#### Work request:
Give all the data again exactly.

#### Records for the exercise:
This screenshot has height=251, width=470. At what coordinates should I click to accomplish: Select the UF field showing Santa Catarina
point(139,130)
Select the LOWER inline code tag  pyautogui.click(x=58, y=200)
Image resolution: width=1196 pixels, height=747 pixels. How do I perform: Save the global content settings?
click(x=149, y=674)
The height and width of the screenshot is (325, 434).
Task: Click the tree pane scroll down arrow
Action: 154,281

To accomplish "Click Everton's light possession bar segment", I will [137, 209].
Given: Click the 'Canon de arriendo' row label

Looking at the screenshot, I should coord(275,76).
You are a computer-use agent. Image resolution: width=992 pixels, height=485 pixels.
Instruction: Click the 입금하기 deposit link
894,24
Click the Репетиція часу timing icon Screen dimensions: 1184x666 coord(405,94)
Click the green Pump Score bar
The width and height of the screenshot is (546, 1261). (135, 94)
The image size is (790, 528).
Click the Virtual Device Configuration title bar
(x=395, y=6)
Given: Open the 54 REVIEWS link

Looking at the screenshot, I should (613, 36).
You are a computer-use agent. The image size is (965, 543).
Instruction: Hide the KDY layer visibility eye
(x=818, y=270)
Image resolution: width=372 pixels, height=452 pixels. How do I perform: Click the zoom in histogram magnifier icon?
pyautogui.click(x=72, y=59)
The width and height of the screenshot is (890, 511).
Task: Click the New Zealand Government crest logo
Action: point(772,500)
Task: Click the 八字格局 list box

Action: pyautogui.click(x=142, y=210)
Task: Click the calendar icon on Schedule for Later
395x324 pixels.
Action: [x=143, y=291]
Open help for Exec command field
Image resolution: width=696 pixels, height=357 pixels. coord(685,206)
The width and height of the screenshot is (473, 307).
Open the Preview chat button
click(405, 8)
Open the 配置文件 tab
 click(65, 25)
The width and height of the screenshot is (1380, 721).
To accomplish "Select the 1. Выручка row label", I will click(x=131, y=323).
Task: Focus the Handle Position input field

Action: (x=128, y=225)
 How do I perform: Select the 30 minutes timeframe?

#### Written answer:
This screenshot has height=251, width=470. At what coordinates should I click to accomplish: Select the UF field showing Santa Catarina
point(139,130)
Select the LOWER inline code tag  pyautogui.click(x=58, y=200)
Image resolution: width=1196 pixels, height=747 pixels. How do I perform: Save the global content settings?
click(x=149, y=674)
The height and width of the screenshot is (325, 434).
Task: Click the tree pane scroll down arrow
Action: 154,281

To accomplish "Click Everton's light possession bar segment", I will [137, 209].
Given: Click the 'Canon de arriendo' row label

Looking at the screenshot, I should coord(275,76).
You are a computer-use agent. Image resolution: width=992 pixels, height=485 pixels.
Instruction: Click the 입금하기 deposit link
894,24
Click the Репетиція часу timing icon Screen dimensions: 1184x666 coord(405,94)
Click the green Pump Score bar
The width and height of the screenshot is (546, 1261). (135, 94)
The image size is (790, 528).
Click the Virtual Device Configuration title bar
(x=395, y=6)
Given: Open the 54 REVIEWS link

Looking at the screenshot, I should (613, 36).
You are a computer-use agent. The image size is (965, 543).
Instruction: Hide the KDY layer visibility eye
(x=818, y=270)
Image resolution: width=372 pixels, height=452 pixels. How do I perform: Click the zoom in histogram magnifier icon?
pyautogui.click(x=72, y=59)
The width and height of the screenshot is (890, 511).
Task: Click the New Zealand Government crest logo
Action: point(772,500)
Task: Click the 八字格局 list box

Action: pyautogui.click(x=142, y=210)
Task: Click the calendar icon on Schedule for Later
395x324 pixels.
Action: [x=143, y=291]
Open help for Exec command field
Image resolution: width=696 pixels, height=357 pixels. coord(685,206)
The width and height of the screenshot is (473, 307).
Open the Preview chat button
click(405, 8)
Open the 配置文件 tab
 click(65, 25)
The width and height of the screenshot is (1380, 721).
To accomplish "Select the 1. Выручка row label", I will click(x=131, y=323).
Task: Focus the Handle Position input field

Action: (x=128, y=225)
 How do I perform: Select the 30 minutes timeframe?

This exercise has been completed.